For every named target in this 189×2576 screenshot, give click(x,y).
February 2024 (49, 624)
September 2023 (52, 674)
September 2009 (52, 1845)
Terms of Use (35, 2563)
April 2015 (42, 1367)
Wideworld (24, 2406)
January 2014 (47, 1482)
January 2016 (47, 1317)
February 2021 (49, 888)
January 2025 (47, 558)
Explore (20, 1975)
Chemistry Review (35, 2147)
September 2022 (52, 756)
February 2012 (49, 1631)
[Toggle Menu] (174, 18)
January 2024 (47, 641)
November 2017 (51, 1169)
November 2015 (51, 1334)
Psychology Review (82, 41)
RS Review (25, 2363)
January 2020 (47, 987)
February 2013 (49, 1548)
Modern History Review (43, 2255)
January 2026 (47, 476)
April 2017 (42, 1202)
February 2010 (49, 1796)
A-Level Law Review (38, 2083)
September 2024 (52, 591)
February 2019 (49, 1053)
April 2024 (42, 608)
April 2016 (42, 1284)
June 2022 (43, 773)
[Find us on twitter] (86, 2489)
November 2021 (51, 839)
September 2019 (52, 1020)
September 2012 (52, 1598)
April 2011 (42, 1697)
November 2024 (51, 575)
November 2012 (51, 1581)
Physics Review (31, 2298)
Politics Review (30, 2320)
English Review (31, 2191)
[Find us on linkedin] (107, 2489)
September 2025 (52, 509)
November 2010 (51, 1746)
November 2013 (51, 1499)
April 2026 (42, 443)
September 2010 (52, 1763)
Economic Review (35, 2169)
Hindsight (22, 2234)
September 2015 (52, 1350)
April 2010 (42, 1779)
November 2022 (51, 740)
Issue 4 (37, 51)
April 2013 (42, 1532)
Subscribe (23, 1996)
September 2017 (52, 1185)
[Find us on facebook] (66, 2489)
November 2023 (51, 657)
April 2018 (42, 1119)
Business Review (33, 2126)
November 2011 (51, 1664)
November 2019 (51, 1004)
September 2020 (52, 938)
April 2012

^^^^

Your objective:
Repeat every line of the material exactly.

Response to this task:
For every named target in this 189×2576 screenshot, give click(x,y).
February 2024 (49, 624)
September 2023 (52, 674)
September 2009 (52, 1845)
Terms of Use (35, 2563)
April 2015 (42, 1367)
Wideworld (24, 2406)
January 2014 (47, 1482)
January 2016 (47, 1317)
February 2021 (49, 888)
January 2025 (47, 558)
Explore (20, 1975)
Chemistry Review (35, 2147)
September 2022 (52, 756)
February 2012 (49, 1631)
[Toggle Menu] (174, 18)
January 2024 (47, 641)
November 2017 (51, 1169)
November 2015 (51, 1334)
Psychology Review (82, 41)
RS Review (25, 2363)
January 2020 (47, 987)
February 2013 (49, 1548)
Modern History Review (43, 2255)
January 2026 (47, 476)
April 2017 (42, 1202)
February 2010 (49, 1796)
A-Level Law Review (38, 2083)
September 2024 (52, 591)
February 2019 (49, 1053)
April 2024 (42, 608)
April 2016 (42, 1284)
June 2022 (43, 773)
[Find us on twitter] (86, 2489)
November 2021 (51, 839)
September 2019 (52, 1020)
September 2012 (52, 1598)
April 2011 (42, 1697)
November 2024 (51, 575)
November 2012 (51, 1581)
Physics Review (31, 2298)
Politics Review (30, 2320)
English Review (31, 2191)
[Find us on linkedin] (107, 2489)
September 2025 (52, 509)
November 2010 (51, 1746)
November 2013 (51, 1499)
April 2026 (42, 443)
September 2010 (52, 1763)
Economic Review (35, 2169)
Hindsight (22, 2234)
September 2015 (52, 1350)
April 2010 (42, 1779)
November 2022 (51, 740)
Issue 4 (37, 51)
April 2013 (42, 1532)
Subscribe (23, 1996)
September 2017 (52, 1185)
[Find us on facebook] (66, 2489)
November 2023 (51, 657)
April 2018 (42, 1119)
Business Review (33, 2126)
November 2011 (51, 1664)
November 2019 (51, 1004)
September 2020 (52, 938)
April 2012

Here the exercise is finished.